It seems that HAProxy is exposed at the time when PITR restore pod is running and if they have conflicting transactions it would lead to PITR pod stuck on duplicate key error.
Test:
Create database and table
CREATE DATABASE test;
CREATE TABLE test.t1(
a int not null auto_increment primary key,
b timestamp
);
Create one script that inserts data and execute
#!/bin/bash
MYSQL="mysql -h 192.168.0.116 -P 3306 -uroot -pROOTPASSWORD -BN -e "
while [ 1 ]
do
$MYSQL "INSERT INTO test.t1(b) VALUES(NOW())"
sleep 1
echo "inserting..."
done
Create one script that shows latest inserts and execute
#!/bin/bash
MYSQL="mysql -h 192.168.0.116 -P 3306 -uroot -pROOTPASSWORD -e "
while [ 1 ]
do
$MYSQL "SELECT * FROM test.t1 ORDER BY b DESC LIMIT 20"
sleep 1
date
done
mysql: [Warning] Using a password on the command line interface can be insecure.
Monday, 15 July, 2024 03:35:45 PM PST
mysql: [Warning] Using a password on the command line interface can be insecure.

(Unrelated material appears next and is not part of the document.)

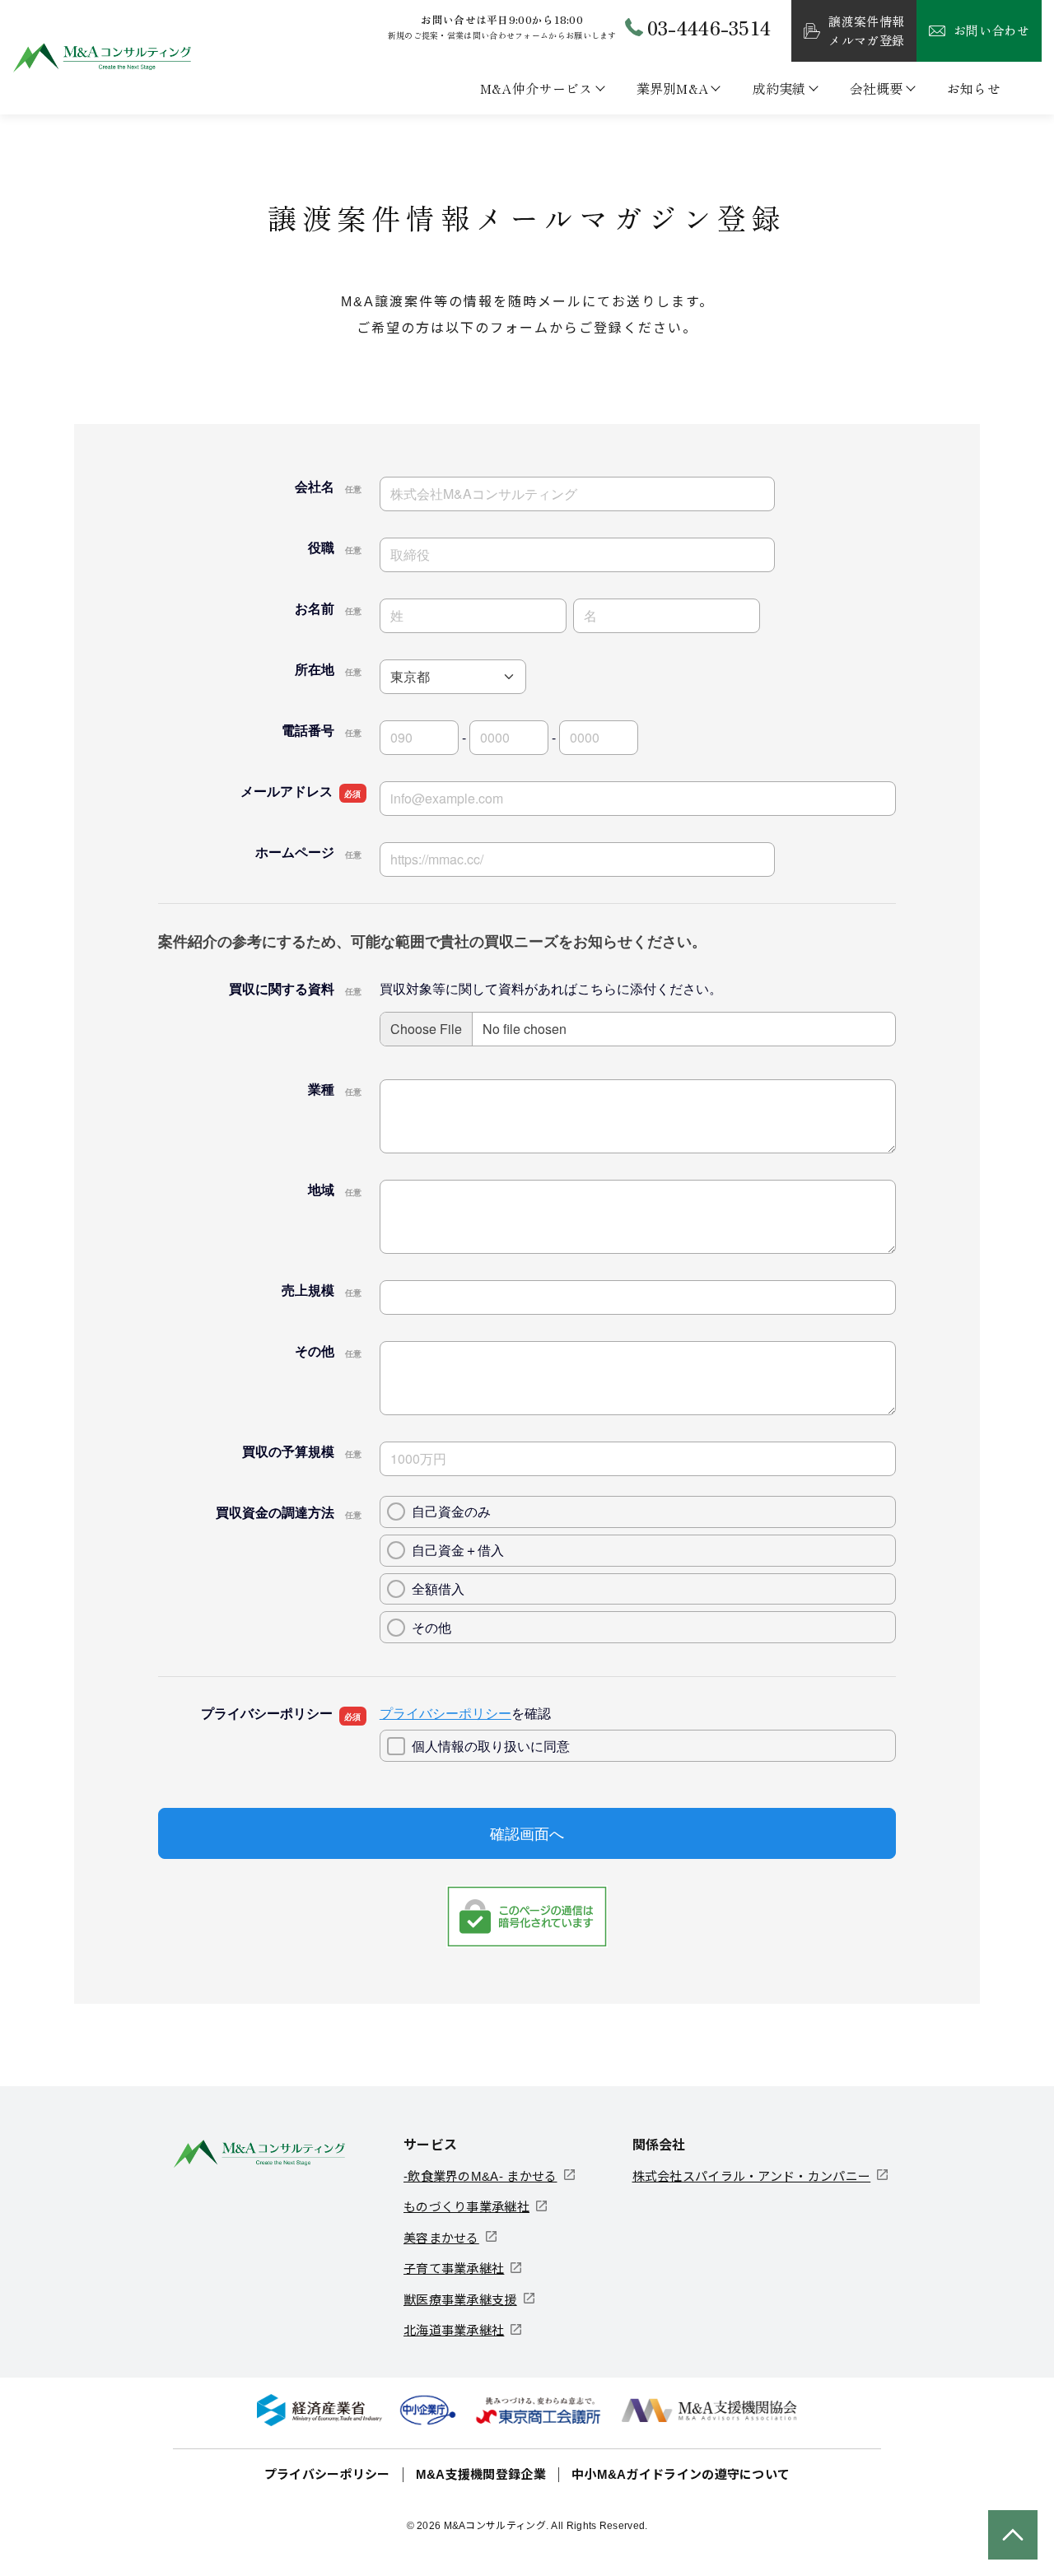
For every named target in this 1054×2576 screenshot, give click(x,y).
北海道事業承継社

Monday, 15 July, 2024 03:35:47 PM PST
mysql: [Warning] Using a password on the command line interface can be insecure.
mysql: [Warning] Using a password on the command line interface can be insecure.
ERROR 2003 (HY000): Can't connect to MySQL server on '192.168.0.116:3306' (111)
inserting...
mysql: [Warning] Using a password on the command line interface can be insecure.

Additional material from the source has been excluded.